┌──

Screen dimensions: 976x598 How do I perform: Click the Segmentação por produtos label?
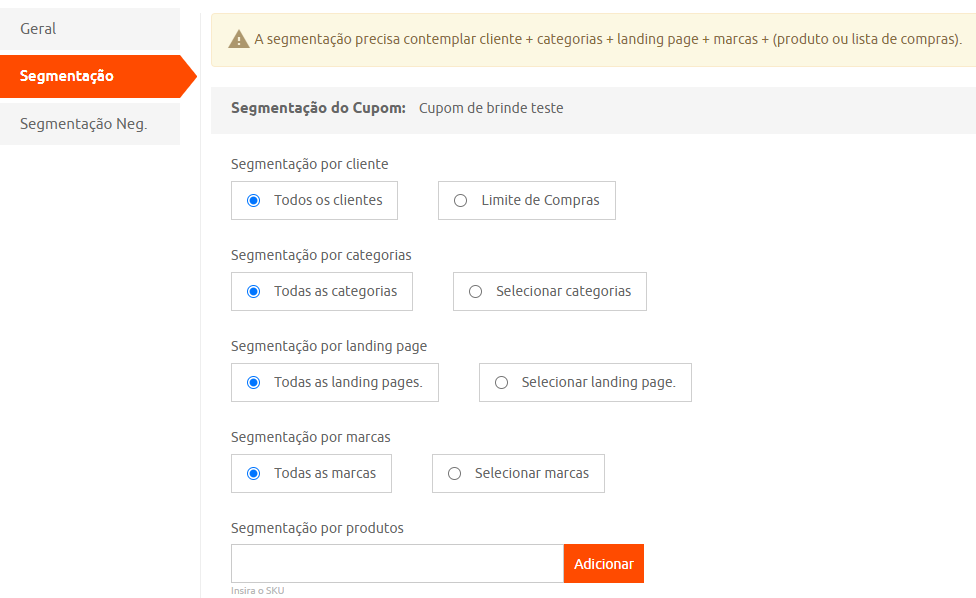click(317, 528)
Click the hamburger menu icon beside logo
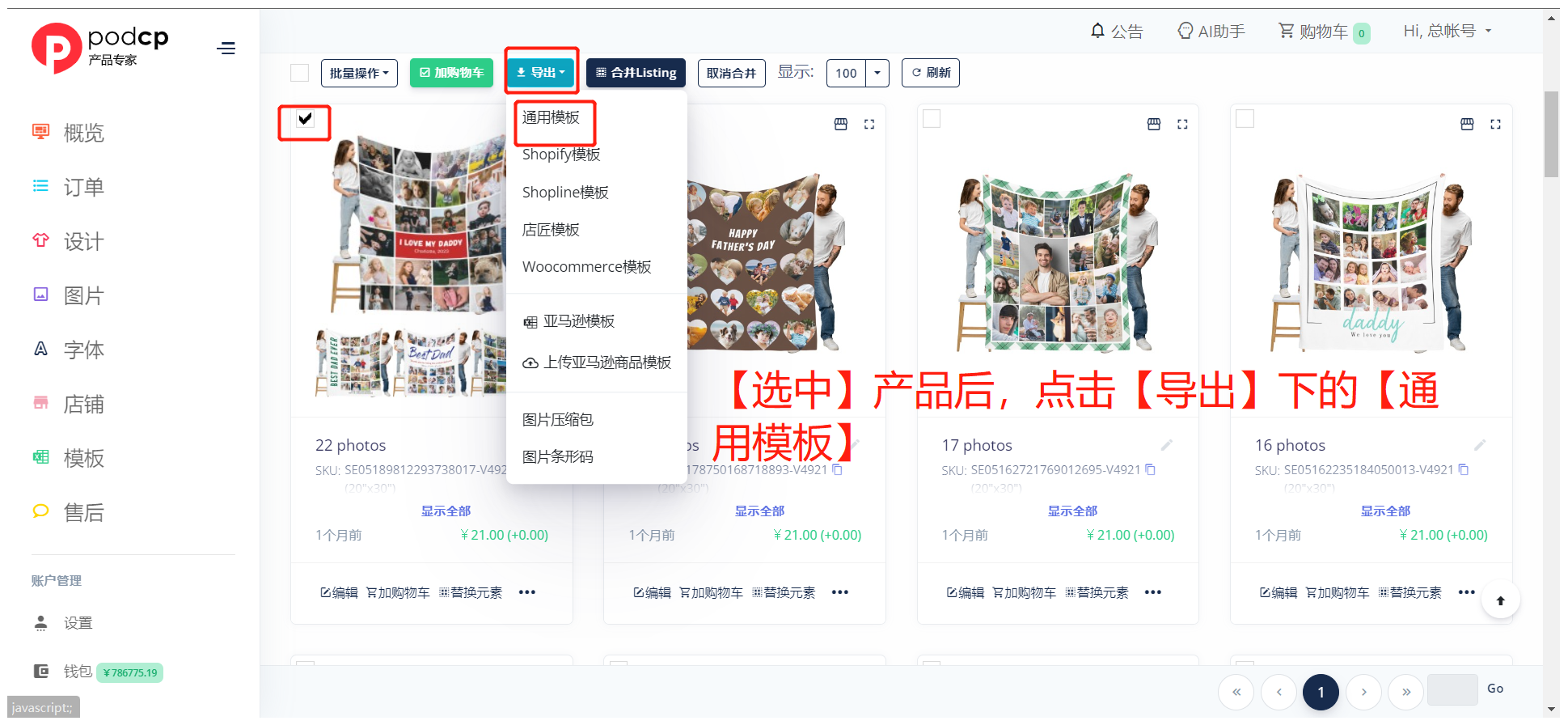Image resolution: width=1568 pixels, height=725 pixels. [x=226, y=49]
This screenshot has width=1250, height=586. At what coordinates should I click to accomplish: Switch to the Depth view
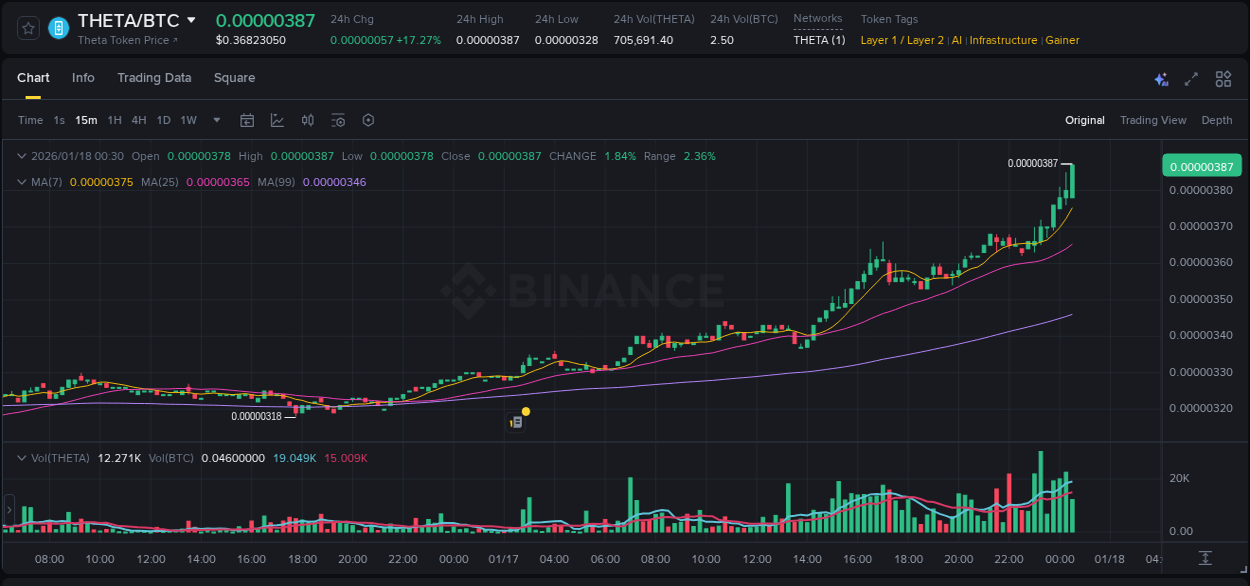point(1217,120)
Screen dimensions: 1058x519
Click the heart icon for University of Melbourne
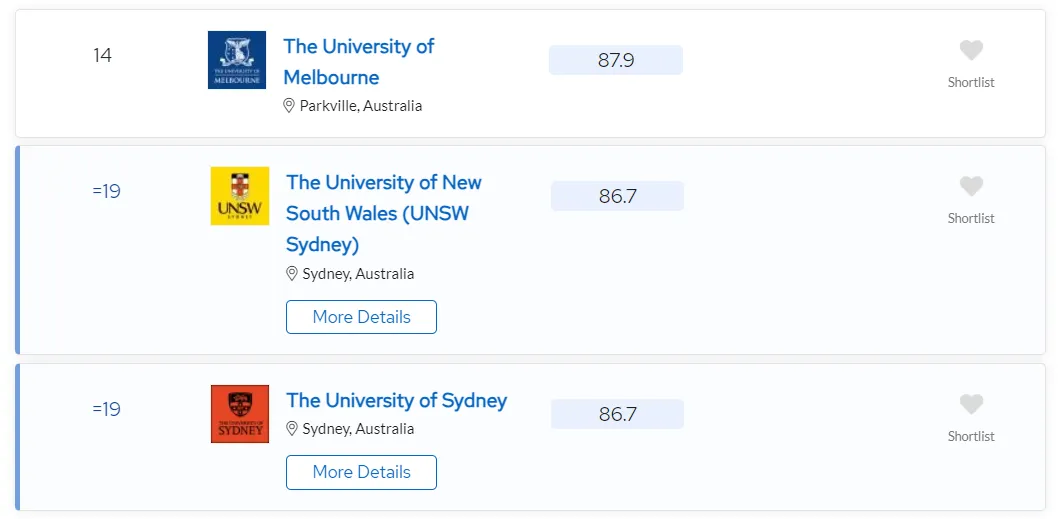point(971,51)
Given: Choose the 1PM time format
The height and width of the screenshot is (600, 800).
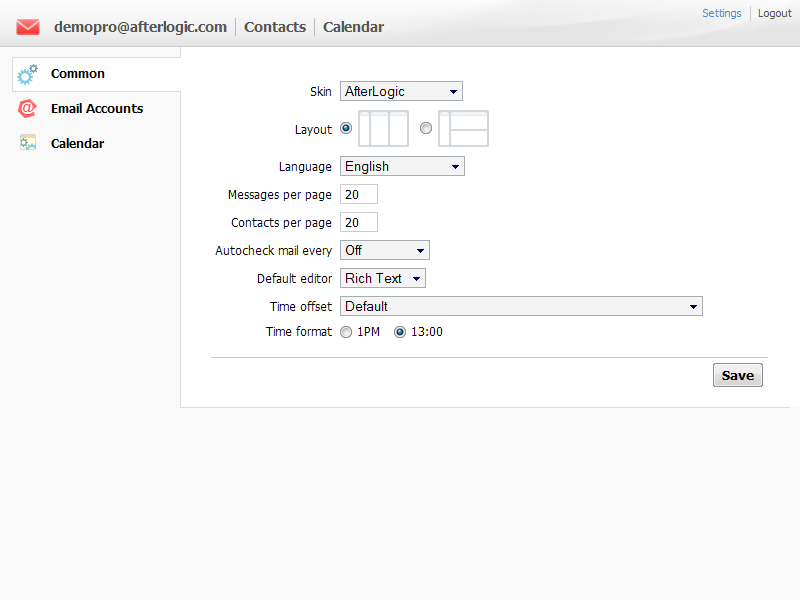Looking at the screenshot, I should click(346, 332).
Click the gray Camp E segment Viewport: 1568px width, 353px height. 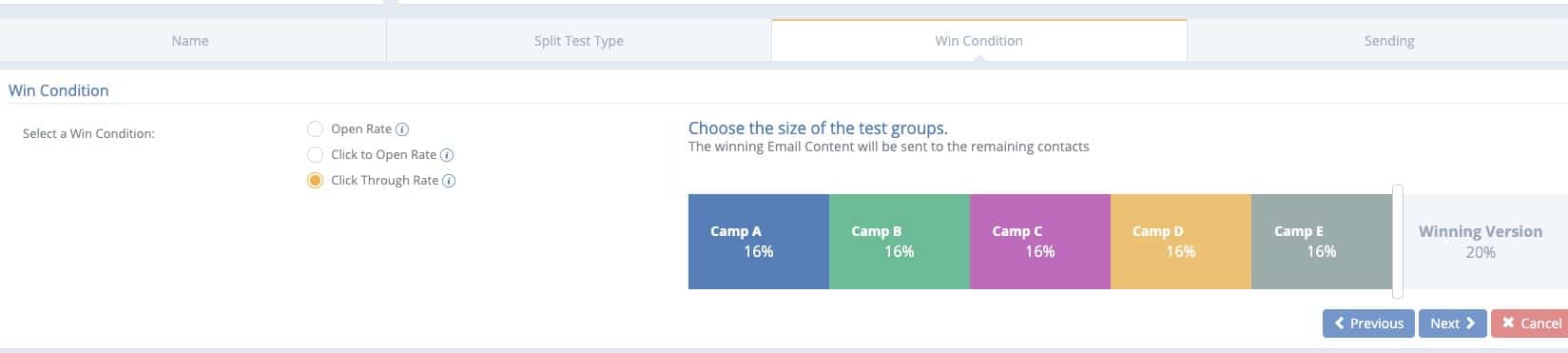click(x=1322, y=242)
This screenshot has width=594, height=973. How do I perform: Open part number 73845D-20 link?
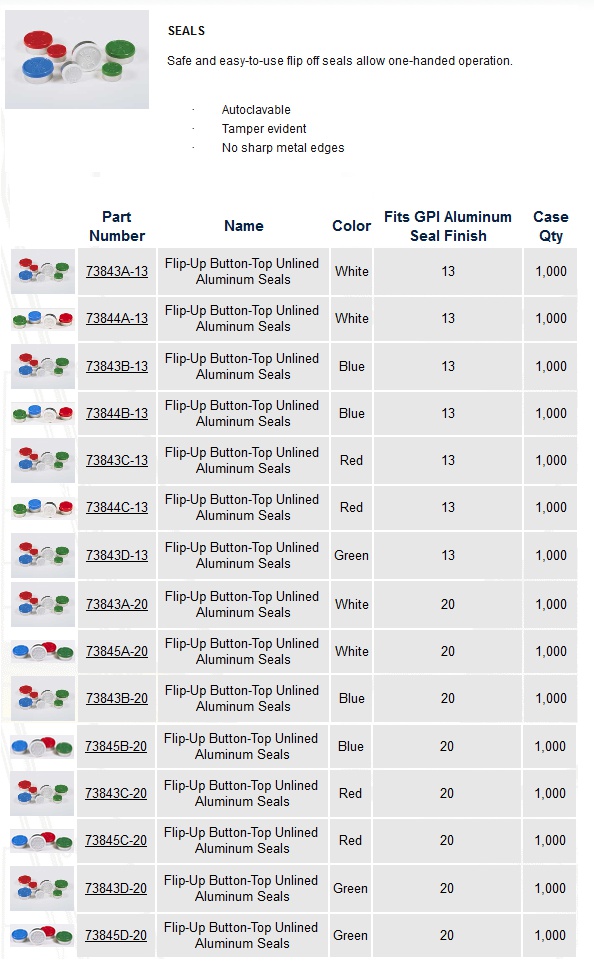pos(115,935)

└──

TASK GOAL: Lines from the one with "This screenshot has width=594, height=973." through the final line of the records are the whole answer; print them exactly, minus any pictures.

OUTPUT OF THE EXERCISE:
This screenshot has width=594, height=973. How do I perform: Open part number 73845D-20 link?
pos(115,935)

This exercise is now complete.